Content starts

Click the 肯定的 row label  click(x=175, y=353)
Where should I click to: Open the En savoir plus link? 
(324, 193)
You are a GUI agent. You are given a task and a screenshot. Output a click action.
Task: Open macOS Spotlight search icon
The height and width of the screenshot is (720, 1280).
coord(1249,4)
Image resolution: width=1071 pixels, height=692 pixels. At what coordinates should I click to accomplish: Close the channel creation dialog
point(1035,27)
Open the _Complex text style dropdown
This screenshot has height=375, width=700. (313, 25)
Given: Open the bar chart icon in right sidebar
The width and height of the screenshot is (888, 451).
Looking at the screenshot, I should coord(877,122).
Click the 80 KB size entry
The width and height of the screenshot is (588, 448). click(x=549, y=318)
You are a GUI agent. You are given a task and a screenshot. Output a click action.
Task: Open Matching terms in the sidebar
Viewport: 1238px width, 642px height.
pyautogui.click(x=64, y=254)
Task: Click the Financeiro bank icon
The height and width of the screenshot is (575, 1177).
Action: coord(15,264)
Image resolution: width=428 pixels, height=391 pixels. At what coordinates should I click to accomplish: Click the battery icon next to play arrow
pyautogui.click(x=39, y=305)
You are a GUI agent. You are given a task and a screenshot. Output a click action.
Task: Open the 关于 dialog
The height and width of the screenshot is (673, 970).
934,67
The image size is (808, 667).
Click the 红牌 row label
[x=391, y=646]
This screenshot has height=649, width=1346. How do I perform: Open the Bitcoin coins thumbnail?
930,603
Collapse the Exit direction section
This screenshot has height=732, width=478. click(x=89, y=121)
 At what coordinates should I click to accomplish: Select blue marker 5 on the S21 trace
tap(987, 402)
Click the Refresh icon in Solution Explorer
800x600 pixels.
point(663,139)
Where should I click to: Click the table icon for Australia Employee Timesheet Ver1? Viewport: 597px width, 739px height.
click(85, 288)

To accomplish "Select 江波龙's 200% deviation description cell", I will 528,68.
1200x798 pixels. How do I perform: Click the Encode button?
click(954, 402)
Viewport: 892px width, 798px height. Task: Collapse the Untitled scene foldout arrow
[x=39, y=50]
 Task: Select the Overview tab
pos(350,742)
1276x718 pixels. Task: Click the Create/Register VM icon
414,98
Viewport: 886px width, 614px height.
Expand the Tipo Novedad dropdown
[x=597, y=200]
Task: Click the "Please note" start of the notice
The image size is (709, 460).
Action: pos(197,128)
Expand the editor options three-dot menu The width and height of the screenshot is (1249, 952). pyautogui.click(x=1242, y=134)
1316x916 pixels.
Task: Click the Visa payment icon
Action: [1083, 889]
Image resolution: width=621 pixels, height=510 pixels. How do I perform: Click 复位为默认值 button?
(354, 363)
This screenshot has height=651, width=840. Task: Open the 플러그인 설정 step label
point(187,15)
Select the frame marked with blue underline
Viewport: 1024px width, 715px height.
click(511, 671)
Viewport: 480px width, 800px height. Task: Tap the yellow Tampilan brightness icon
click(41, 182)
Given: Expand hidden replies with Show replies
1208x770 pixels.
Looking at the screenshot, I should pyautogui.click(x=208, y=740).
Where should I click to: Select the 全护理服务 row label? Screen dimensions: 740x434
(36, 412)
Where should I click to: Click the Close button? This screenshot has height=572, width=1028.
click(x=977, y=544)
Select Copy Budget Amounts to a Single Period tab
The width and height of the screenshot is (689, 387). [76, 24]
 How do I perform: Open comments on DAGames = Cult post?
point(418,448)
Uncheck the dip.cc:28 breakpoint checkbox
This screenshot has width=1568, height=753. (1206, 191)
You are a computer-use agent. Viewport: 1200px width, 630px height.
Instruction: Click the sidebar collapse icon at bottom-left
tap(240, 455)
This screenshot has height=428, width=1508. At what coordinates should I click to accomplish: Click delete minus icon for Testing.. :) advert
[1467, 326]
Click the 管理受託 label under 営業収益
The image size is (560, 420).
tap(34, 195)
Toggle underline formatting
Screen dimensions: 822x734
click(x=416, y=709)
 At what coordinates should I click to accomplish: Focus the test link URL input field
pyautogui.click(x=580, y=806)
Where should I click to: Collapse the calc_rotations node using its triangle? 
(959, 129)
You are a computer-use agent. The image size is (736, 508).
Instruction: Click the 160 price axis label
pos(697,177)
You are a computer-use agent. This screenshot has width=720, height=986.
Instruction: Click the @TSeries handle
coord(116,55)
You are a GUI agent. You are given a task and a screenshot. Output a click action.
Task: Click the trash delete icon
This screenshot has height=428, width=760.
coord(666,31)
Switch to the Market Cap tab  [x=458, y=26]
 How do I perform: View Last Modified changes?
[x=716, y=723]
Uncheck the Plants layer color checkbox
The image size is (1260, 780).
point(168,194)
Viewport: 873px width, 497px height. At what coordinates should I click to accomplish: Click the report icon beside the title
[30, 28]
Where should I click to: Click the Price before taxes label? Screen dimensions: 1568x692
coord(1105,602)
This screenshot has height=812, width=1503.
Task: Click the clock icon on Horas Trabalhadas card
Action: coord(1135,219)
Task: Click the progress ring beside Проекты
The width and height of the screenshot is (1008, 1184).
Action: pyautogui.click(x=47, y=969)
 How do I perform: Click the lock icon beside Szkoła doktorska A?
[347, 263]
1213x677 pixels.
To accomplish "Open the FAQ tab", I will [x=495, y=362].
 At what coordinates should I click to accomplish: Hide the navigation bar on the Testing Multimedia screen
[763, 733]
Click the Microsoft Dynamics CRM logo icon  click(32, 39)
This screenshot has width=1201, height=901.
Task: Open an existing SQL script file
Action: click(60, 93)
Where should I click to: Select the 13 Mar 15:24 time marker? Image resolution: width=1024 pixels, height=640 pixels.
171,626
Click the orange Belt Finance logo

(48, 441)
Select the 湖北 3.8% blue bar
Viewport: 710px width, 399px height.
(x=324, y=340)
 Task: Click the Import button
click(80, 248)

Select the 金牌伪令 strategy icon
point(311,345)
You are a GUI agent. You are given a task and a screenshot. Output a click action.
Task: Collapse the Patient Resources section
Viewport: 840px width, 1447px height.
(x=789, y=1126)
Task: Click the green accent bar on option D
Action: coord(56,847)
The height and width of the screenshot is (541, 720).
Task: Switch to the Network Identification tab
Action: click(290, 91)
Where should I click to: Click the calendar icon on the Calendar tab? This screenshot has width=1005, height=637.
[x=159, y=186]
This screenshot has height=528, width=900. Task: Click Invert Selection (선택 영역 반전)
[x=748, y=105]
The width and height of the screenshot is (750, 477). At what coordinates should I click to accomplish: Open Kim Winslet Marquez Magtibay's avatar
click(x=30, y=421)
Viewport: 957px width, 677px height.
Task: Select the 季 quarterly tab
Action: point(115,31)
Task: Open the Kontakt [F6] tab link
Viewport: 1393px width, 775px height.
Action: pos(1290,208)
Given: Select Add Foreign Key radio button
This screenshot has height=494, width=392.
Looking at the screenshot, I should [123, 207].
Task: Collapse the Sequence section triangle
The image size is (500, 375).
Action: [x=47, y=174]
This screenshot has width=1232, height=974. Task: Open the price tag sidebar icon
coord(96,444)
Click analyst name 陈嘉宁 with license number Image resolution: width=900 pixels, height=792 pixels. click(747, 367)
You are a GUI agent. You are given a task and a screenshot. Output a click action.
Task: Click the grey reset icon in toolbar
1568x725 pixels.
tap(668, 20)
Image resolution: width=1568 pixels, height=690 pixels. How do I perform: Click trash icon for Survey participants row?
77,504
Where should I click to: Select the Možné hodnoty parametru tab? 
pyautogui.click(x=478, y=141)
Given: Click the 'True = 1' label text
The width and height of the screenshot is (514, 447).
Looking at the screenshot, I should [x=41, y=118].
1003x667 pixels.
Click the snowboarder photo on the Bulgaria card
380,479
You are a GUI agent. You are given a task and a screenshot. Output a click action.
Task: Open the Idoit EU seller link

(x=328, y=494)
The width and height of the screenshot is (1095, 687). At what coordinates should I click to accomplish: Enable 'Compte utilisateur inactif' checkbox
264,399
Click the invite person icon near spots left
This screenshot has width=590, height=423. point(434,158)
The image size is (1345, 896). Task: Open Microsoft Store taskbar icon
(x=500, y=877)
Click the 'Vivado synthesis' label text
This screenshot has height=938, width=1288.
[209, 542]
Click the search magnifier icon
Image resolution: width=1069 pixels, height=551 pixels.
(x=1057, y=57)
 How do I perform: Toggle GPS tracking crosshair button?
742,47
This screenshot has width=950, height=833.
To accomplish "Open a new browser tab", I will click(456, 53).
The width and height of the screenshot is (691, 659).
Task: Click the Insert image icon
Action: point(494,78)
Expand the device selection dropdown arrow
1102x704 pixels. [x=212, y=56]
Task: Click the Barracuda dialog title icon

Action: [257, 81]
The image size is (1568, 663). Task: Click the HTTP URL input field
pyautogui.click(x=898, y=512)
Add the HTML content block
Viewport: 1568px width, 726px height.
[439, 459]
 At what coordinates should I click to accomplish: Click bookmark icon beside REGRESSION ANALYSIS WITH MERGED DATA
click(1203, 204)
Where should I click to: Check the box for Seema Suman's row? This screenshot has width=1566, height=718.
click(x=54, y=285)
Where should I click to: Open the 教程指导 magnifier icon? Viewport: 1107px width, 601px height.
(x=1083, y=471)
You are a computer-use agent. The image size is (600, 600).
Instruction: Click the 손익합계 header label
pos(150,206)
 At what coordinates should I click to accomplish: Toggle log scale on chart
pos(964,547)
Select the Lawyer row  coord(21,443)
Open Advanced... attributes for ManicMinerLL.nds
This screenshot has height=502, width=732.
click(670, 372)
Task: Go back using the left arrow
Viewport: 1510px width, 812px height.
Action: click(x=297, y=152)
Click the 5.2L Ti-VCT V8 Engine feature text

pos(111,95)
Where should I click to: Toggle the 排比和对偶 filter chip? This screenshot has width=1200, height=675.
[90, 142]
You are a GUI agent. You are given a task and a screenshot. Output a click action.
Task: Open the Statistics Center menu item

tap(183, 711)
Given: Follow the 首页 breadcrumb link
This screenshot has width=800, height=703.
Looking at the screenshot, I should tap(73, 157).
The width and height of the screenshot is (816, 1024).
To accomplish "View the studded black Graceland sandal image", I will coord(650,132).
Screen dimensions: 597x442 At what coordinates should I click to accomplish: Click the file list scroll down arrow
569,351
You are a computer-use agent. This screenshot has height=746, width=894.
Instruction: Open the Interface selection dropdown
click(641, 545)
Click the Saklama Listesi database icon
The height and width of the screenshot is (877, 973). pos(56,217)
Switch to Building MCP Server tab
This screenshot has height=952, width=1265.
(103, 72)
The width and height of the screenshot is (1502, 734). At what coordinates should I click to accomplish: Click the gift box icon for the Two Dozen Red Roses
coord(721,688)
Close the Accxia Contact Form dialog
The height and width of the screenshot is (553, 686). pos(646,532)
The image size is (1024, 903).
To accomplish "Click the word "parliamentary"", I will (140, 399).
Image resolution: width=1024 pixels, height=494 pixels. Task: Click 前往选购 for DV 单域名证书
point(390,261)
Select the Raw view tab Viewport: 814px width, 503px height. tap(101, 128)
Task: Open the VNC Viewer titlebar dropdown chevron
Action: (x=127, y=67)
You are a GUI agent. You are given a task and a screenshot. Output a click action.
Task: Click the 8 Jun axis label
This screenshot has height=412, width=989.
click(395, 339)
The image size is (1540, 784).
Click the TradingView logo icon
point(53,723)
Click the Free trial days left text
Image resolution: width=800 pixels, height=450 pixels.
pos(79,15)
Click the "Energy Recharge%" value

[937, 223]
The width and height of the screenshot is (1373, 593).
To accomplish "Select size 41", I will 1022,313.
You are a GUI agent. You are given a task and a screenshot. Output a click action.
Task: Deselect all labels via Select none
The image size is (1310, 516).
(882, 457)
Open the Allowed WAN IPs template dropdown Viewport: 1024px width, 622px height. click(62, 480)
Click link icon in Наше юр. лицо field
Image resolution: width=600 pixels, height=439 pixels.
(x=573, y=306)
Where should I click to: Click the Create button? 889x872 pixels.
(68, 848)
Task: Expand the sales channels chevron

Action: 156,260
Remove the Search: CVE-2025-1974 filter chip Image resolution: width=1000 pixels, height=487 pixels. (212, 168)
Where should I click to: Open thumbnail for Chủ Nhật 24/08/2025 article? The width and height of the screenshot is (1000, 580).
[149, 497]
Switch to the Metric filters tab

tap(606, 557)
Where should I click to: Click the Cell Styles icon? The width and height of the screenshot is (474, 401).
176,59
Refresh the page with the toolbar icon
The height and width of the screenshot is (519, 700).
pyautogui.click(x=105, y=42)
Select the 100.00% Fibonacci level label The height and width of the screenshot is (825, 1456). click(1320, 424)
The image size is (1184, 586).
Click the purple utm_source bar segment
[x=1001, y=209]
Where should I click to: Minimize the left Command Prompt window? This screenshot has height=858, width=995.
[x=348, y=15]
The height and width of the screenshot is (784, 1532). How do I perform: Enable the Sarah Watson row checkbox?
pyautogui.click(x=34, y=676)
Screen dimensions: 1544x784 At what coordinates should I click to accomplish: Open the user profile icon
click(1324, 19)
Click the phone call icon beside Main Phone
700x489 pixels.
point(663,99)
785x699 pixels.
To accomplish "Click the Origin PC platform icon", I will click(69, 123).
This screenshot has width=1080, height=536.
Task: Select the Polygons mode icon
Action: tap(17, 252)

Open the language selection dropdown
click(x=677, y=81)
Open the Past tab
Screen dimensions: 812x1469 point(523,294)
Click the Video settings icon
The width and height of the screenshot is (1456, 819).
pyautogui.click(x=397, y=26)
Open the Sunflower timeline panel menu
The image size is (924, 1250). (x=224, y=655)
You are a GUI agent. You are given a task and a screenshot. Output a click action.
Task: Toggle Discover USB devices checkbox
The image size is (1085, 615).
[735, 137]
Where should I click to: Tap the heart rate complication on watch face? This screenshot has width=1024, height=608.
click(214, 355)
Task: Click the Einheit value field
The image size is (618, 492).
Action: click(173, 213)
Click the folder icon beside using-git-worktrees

Content ends

• WHAT NEEDS TO BE DONE:
Lines containing the word "Refresh": copy each of them from the material.

• TASK OUTPUT:
Click the Refresh icon in Solution Explorer
Refresh the page with the toolbar icon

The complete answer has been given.